*WHAT IS BEING ASKED*.
Each line from the one containing "You are a computer-use agent. 662x852 pixels." through the end of the data is to be written out exactly, and nothing more.

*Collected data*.
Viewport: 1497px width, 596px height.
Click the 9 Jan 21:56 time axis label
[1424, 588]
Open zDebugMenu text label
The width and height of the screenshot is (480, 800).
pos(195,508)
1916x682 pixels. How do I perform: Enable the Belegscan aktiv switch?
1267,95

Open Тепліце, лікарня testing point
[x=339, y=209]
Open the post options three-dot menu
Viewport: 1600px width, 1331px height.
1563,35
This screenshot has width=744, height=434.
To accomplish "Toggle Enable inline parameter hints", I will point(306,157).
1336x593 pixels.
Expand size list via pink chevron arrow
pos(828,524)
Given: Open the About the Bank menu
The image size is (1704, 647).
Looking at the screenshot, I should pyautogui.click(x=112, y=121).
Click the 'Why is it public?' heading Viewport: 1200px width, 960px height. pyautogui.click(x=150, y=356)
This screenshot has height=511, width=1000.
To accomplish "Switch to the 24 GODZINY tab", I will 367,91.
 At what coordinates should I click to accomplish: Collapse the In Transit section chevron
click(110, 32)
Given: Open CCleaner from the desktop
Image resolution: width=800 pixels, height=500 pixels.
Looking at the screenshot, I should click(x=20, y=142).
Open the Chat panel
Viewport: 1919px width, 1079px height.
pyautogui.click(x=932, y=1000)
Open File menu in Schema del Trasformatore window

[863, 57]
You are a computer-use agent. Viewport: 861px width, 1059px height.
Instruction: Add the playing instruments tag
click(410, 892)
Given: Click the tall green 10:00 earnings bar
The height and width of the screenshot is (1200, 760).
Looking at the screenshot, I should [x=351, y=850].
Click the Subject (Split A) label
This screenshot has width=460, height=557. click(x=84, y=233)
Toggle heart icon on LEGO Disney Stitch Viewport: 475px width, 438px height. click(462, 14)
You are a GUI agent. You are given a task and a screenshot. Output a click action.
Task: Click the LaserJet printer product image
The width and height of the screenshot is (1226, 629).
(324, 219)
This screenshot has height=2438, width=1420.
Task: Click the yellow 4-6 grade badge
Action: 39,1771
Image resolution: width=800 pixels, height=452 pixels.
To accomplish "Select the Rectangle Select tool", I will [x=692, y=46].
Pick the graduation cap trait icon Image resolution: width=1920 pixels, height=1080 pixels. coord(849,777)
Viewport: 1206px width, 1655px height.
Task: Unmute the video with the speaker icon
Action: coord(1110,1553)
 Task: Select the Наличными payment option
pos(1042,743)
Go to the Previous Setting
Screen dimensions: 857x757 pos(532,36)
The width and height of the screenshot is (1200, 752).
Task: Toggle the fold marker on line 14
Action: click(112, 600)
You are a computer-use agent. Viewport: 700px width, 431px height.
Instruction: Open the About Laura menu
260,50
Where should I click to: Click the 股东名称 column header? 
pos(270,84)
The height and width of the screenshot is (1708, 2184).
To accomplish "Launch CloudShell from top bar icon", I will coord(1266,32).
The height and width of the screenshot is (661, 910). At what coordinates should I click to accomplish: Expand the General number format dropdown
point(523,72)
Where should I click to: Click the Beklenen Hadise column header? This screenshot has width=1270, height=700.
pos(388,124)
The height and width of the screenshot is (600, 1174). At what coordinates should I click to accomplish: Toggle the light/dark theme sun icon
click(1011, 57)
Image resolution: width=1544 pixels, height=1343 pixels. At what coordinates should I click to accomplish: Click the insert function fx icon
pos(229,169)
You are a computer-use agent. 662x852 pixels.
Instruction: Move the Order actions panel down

*TASK ANSWER*.
You are a computer-use agent. 662x852 pixels.
Instruction: Move the Order actions panel down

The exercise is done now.